Sobre a tarefa: Copie sem nenhuma alteração as linhas da listagem abaixo, começando pela linha que contém "Where should I click to: Select" e indo até a linha que contém "(x=76, y=411)", incluindo ambas.

Dados extraídos de uma coleção:
---*---

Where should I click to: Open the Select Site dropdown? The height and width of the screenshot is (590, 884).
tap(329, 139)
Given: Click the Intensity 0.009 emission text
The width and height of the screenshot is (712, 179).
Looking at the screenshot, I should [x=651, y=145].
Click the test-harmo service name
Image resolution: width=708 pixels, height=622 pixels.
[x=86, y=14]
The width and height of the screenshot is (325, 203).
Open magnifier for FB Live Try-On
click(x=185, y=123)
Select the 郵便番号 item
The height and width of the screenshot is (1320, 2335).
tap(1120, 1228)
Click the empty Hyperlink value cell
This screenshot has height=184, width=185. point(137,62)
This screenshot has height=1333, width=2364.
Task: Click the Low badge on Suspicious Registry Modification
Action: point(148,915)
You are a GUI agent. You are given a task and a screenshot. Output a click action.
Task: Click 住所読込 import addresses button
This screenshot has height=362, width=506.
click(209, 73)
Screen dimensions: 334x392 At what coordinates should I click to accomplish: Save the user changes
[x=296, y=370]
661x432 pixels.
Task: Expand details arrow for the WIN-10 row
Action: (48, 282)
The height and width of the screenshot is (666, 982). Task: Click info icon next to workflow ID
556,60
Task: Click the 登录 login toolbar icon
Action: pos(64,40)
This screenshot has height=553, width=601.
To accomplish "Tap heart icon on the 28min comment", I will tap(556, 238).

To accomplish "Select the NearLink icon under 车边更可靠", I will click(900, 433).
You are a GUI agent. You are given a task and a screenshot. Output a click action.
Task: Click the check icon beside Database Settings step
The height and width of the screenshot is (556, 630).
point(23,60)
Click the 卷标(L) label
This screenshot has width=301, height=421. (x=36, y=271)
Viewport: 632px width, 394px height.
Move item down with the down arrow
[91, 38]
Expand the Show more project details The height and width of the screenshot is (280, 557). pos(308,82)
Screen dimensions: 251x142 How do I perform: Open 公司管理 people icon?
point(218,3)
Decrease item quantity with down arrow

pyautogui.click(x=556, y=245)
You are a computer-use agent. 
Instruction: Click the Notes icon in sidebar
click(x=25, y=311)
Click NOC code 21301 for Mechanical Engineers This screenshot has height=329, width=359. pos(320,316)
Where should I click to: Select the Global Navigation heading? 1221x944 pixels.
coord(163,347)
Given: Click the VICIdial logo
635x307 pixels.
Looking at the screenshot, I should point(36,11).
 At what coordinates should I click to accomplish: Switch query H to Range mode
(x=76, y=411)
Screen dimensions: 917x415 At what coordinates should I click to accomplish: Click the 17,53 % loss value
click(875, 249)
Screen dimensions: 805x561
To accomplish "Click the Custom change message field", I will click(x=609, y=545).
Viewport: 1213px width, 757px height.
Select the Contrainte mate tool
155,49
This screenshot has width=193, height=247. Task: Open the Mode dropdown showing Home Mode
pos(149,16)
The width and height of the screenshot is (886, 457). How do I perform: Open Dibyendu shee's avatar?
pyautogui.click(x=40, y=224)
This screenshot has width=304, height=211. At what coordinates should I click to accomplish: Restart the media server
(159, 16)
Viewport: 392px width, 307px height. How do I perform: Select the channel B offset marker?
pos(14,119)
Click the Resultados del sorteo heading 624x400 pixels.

---*---

Resposta:
Where should I click to: Select the Global Navigation heading? 1221x944 pixels.
coord(163,347)
Given: Click the VICIdial logo
635x307 pixels.
Looking at the screenshot, I should point(36,11).
 At what coordinates should I click to accomplish: Switch query H to Range mode
(x=76, y=411)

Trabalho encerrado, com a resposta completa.